Lunch plates. I didn’t know they existed until a few weeks ago. Up until then, I had innocently assumed that there were only three types of crockery to worry about: dinner plate, side plate and bowl. Now, I’ve discovered, there are not only lunch plates, but tea plates, salad plates, bread plates…
If you’re as bewildered as I was by this news, click here for this website where there’s a helpful video to take you through the different sizes!
I shared with my mother the matryoshka labyrinth design for the exhibition (see earlier post) and she suggested that it might look good printed onto ceramic tiles. This was something I hadn’t considered but I liked the domestic reference to home. I played with her idea, did some research online into ceramic printing and decided on plates. When sharing this idea with a friend, she suggested ‘luncheon plates’ as being the perfect size – not too big, and not too small. It was then I realised that my knowledge of plate sizing was somewhat lacking.
I took the four themes of the exhibition – mend, home, place, plant – and designed a set of plates around them using the labyrinth design. When my mother was staying with me in the summer, we designed a couple of the plates together. A fifth plate, was based on a beautiful piece of creative writing, ‘relinquishing spring’, that my mother had sent me as part of the project.
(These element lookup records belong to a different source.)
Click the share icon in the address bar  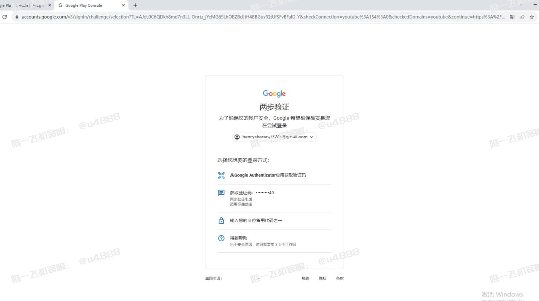pos(521,17)
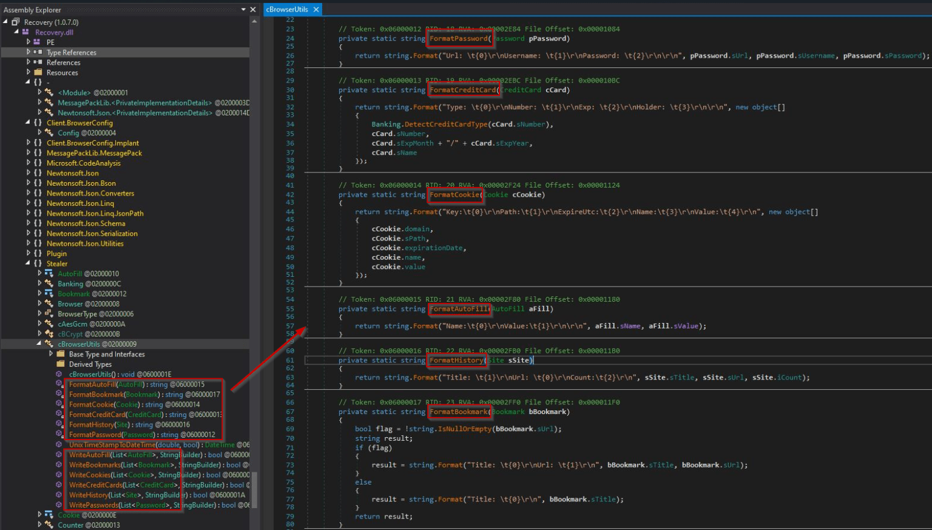The width and height of the screenshot is (932, 530).
Task: Click the cAesGcm class icon
Action: pos(49,324)
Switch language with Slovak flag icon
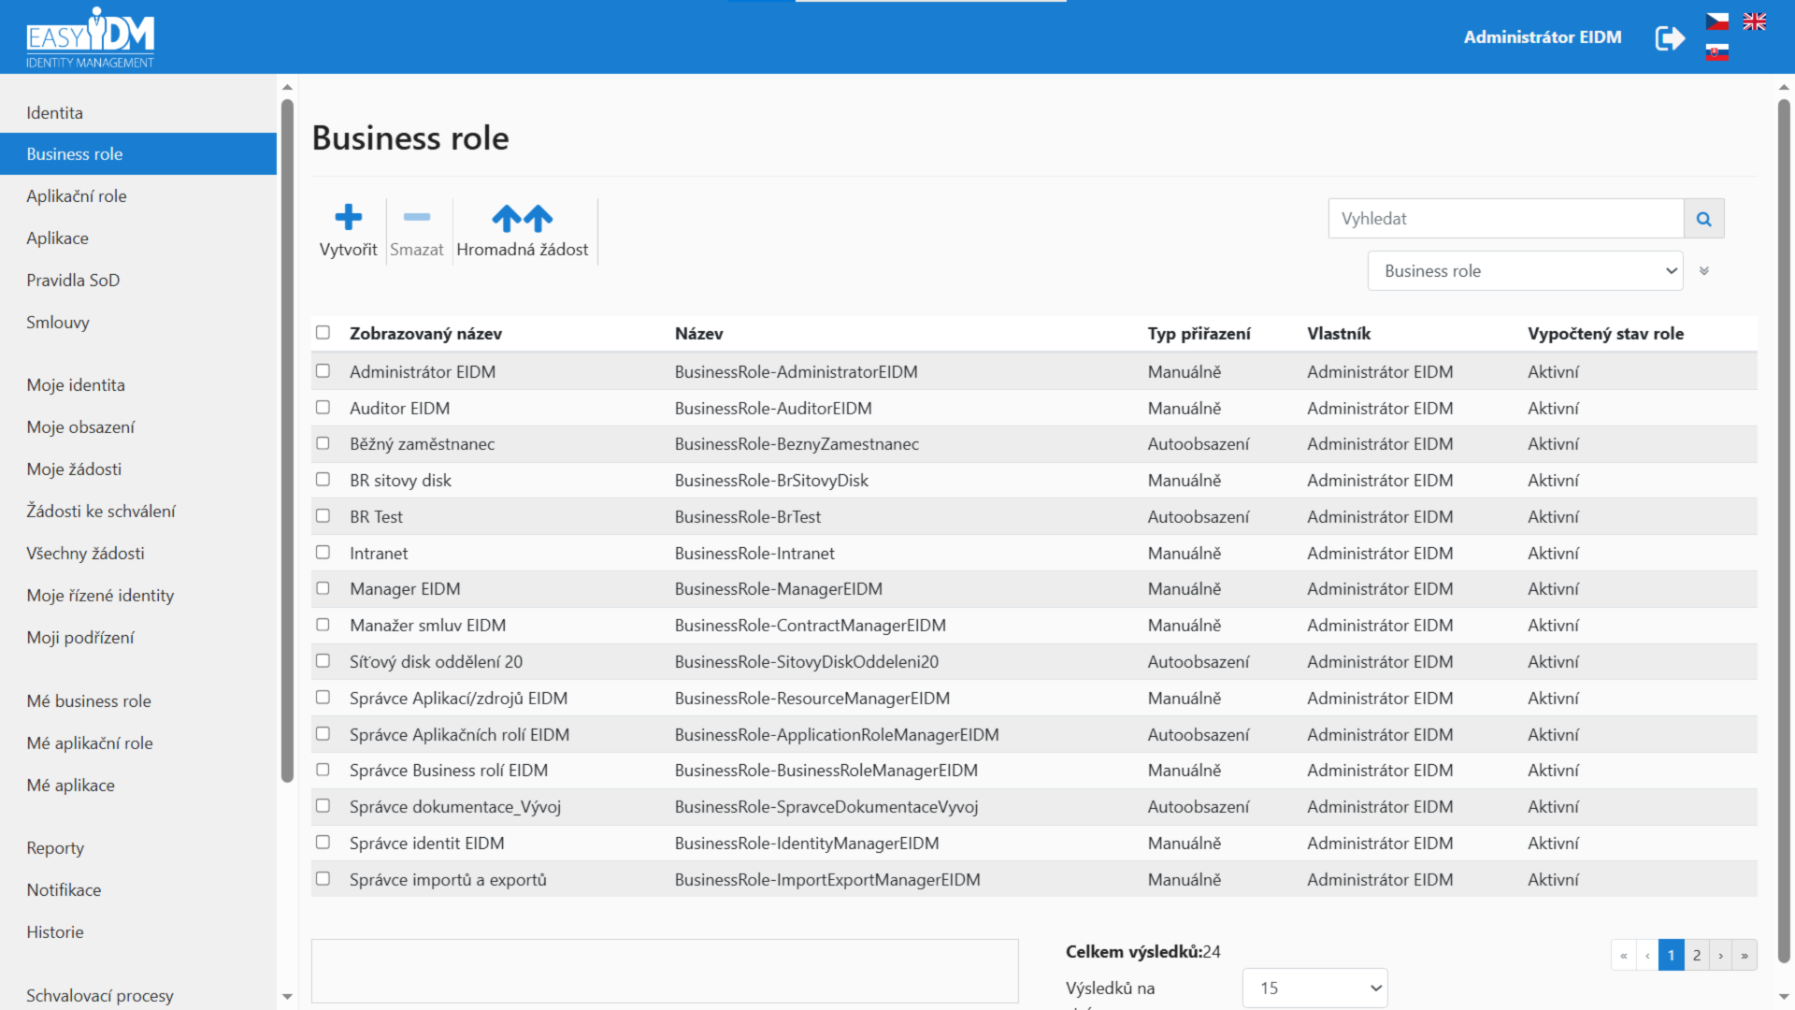 click(1717, 52)
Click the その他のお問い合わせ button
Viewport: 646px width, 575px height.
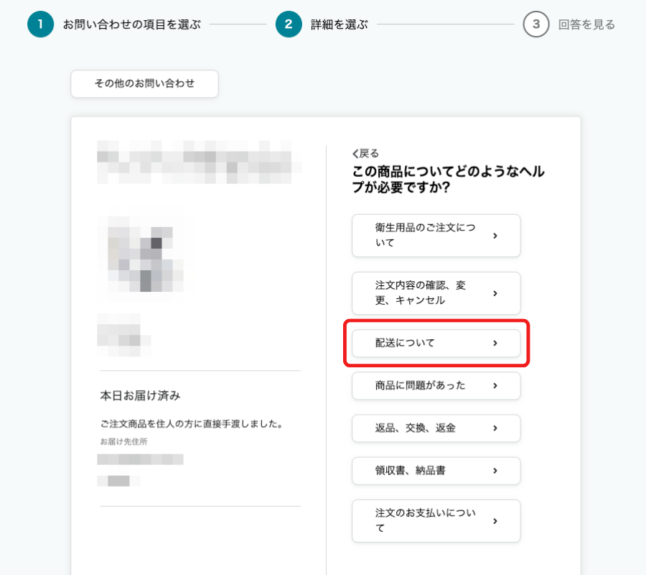pos(144,84)
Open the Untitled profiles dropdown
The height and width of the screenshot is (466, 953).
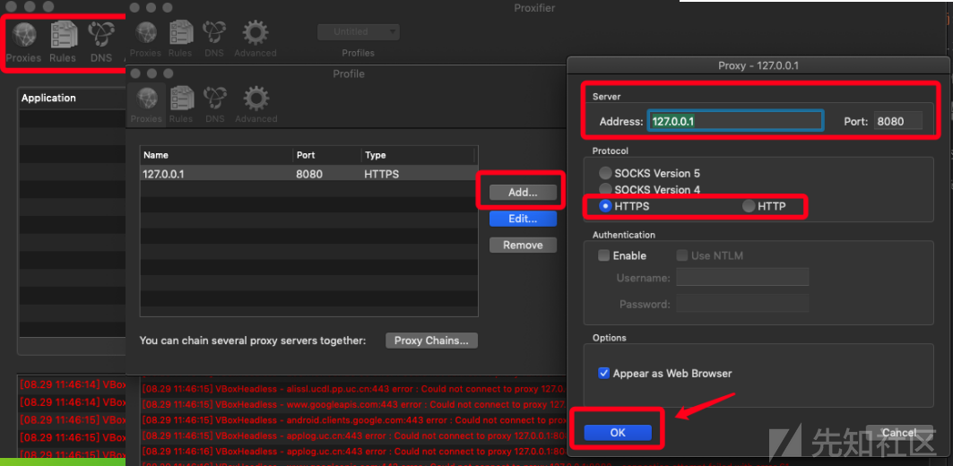358,31
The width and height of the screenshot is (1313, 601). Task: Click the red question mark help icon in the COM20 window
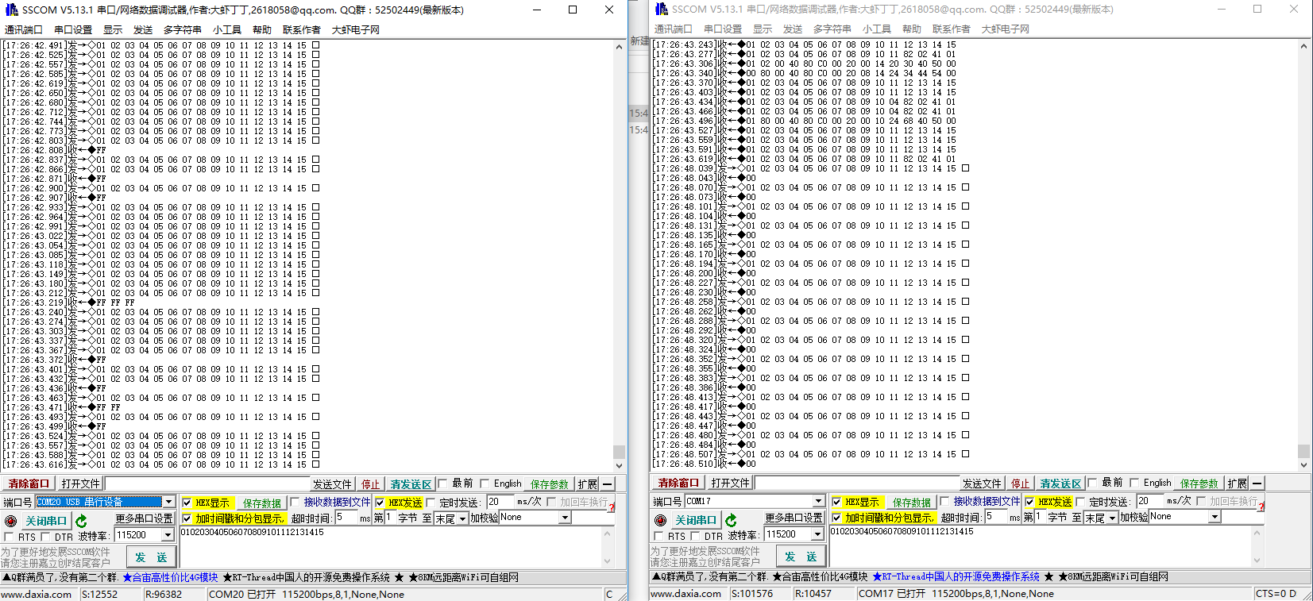tap(612, 507)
It was written by her in response to driving through Arisaig woods, and her mother’s dread of the Autumn. This last design uses a paper serviette of daffodils in the background – we found a packet of them in my gran’s house after she died.
‘I feel no fear or dread in Autumn; only the tawny contentment of a land relinquishing the burning zeal of spring and harvest, releasing itself from man’s demand, to return again into its own contemplations and its dialogue with winter.’ (Margaret Aldington)
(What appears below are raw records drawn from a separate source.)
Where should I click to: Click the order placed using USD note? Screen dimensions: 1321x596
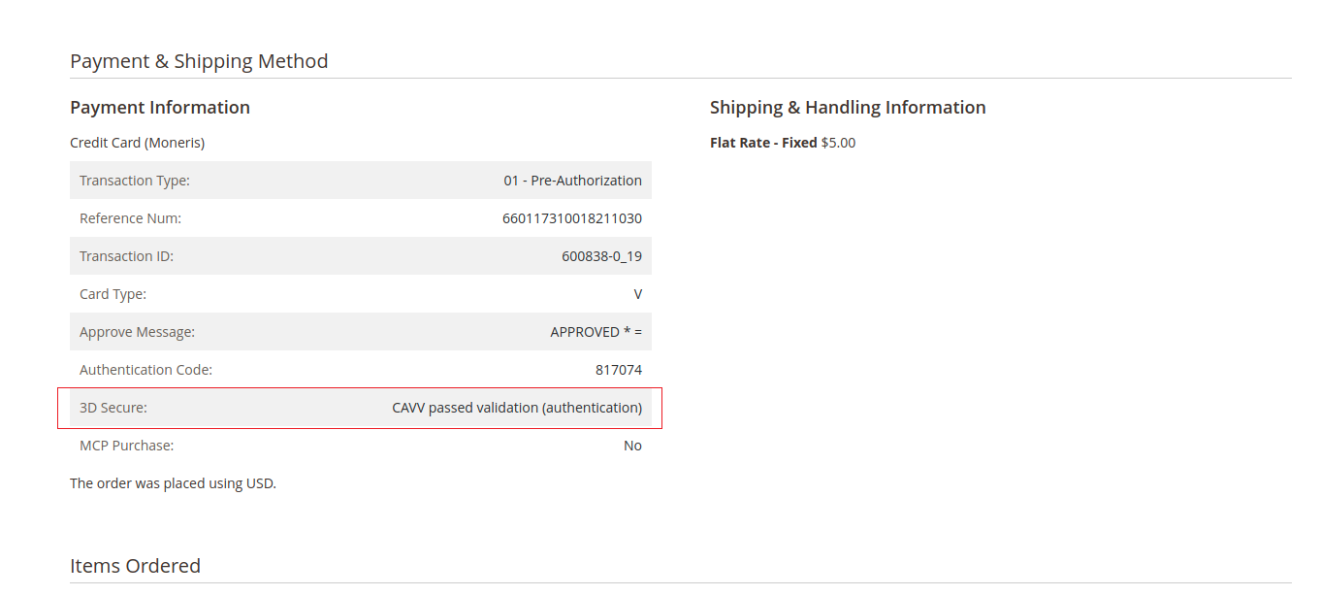(x=173, y=483)
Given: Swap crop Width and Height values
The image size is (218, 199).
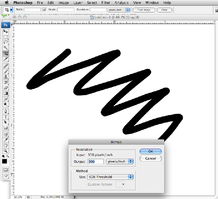Looking at the screenshot, I should pos(44,10).
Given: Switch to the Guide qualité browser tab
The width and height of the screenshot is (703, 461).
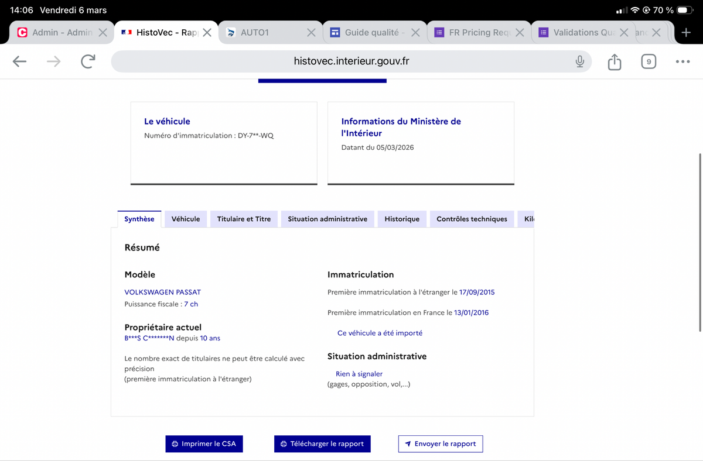Looking at the screenshot, I should (x=371, y=33).
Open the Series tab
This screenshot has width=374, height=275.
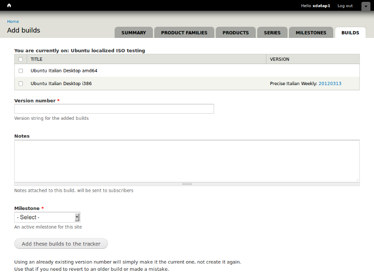[x=272, y=33]
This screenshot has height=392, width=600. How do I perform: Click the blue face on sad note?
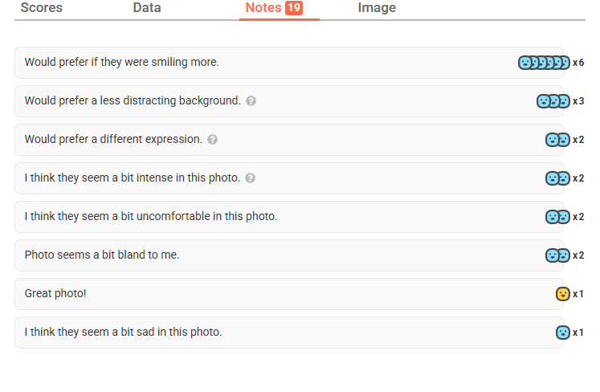point(563,333)
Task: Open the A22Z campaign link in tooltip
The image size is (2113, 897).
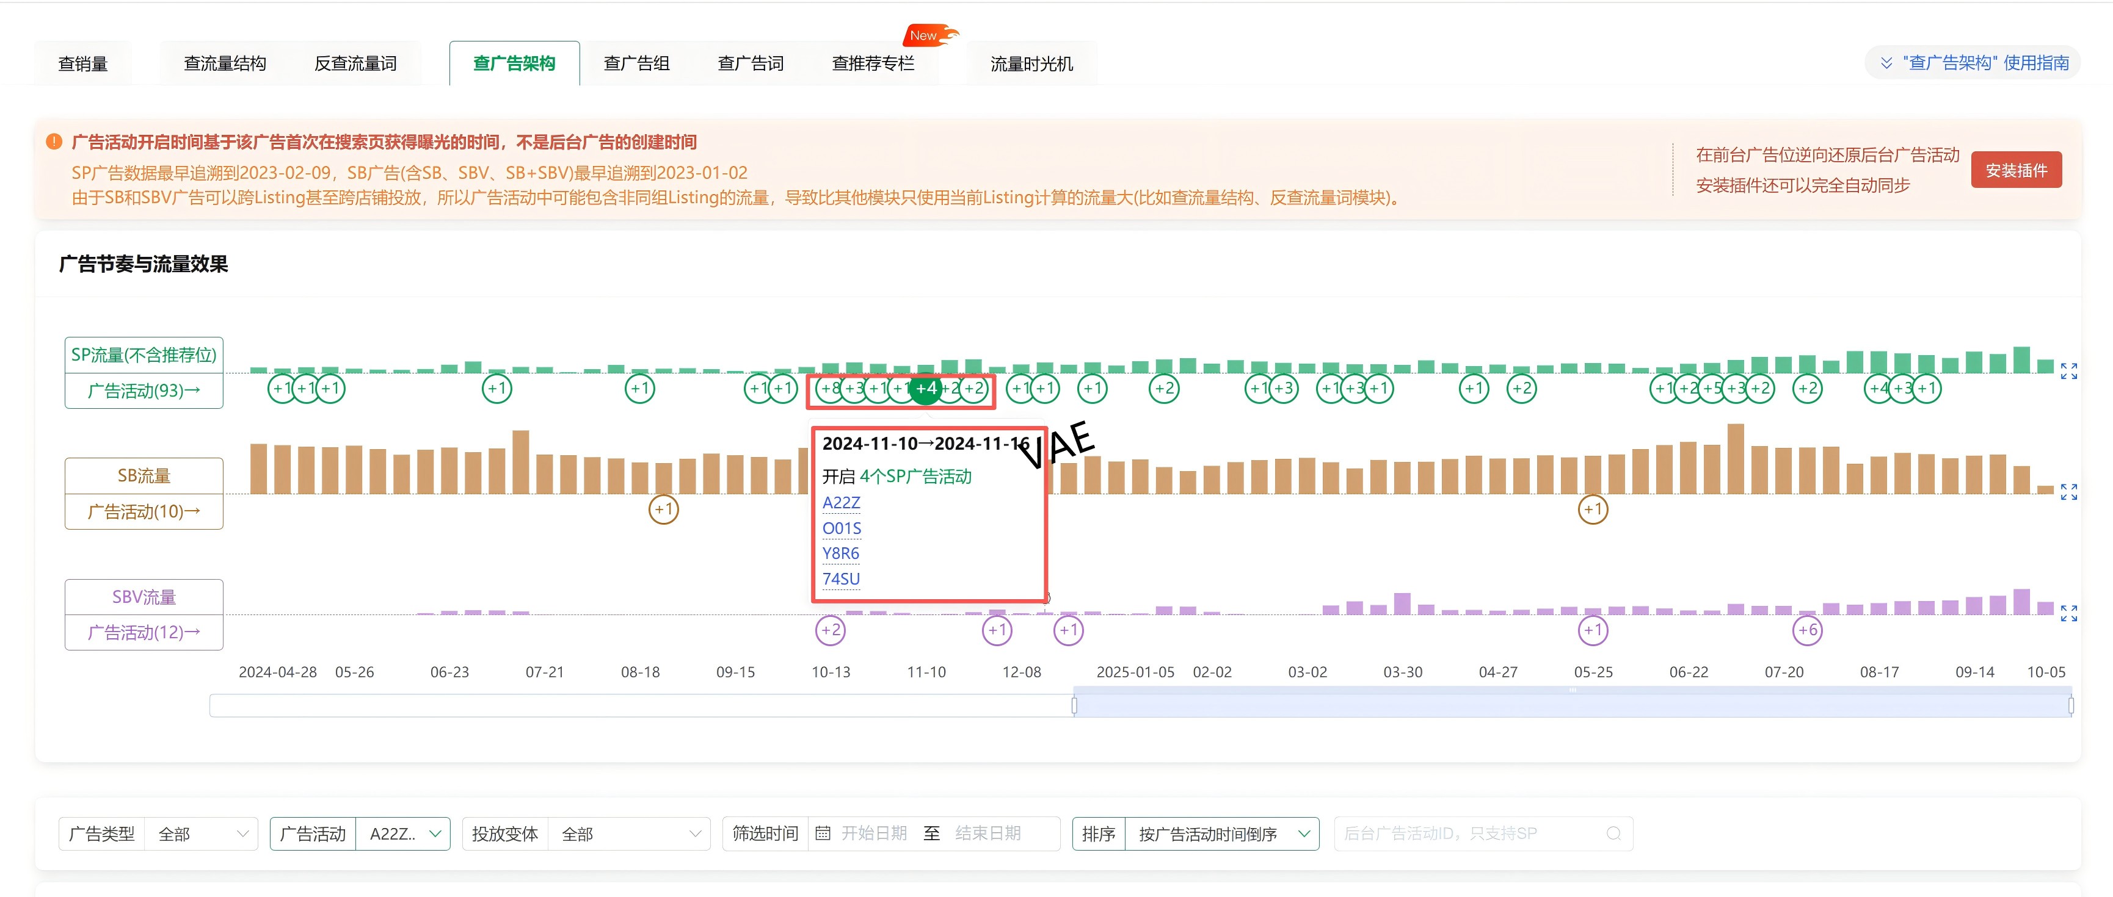Action: pos(841,503)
This is a digital ‘mock-up’ of the ‘Labyrinth lunch plate series – planting peace‘ design. They were printed last week and I can’t wait for them to arrive in the next few days.
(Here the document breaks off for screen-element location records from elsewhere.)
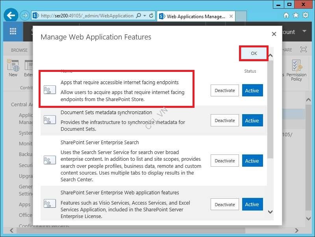Open Internet Explorer settings gear
The height and width of the screenshot is (237, 315).
pos(305,15)
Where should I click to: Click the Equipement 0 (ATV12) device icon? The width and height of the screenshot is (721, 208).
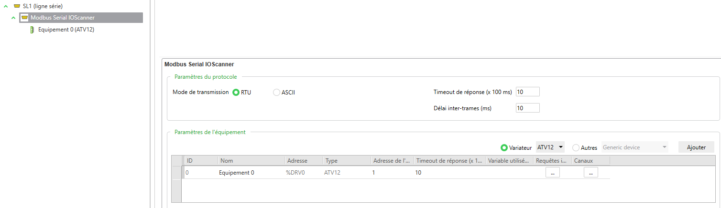coord(32,30)
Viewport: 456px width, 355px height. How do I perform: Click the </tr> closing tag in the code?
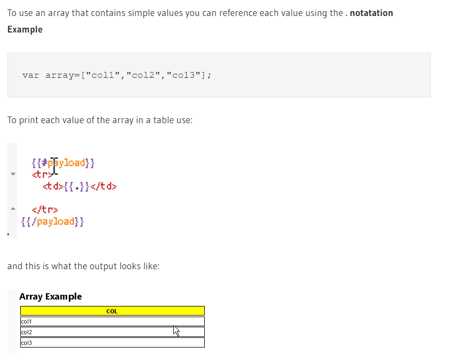[45, 209]

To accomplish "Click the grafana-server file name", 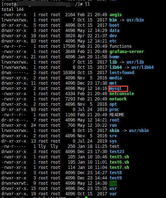I will [127, 52].
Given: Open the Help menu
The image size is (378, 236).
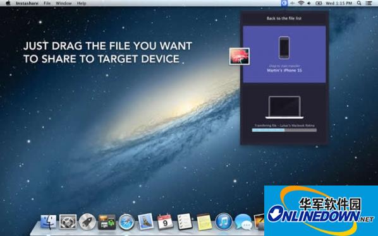Looking at the screenshot, I should 82,3.
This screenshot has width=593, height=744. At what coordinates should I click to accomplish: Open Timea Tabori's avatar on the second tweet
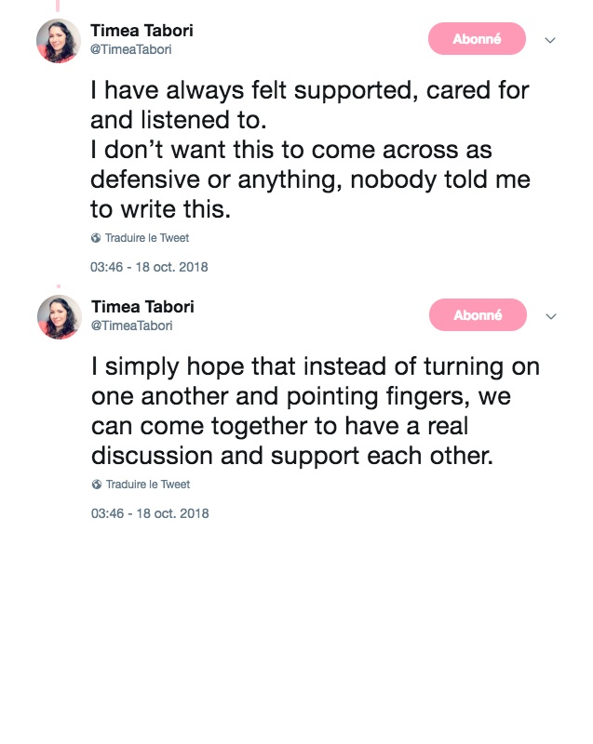click(59, 317)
What did arrive today was the custom printed lino flooring for the exhibition, 4m x 2m. I’m relieved that it’s been delivered but slightly nervous of opening it after the amount of work that went into getting the file ready for printing on such a large scale – this project and preparing work for the exhibition has provided a wonderful opportunity for me to develop skills and to try out new media.
The lino flooring is a large labyrinth that visitors to the exhibition will be able to interact with, and walk.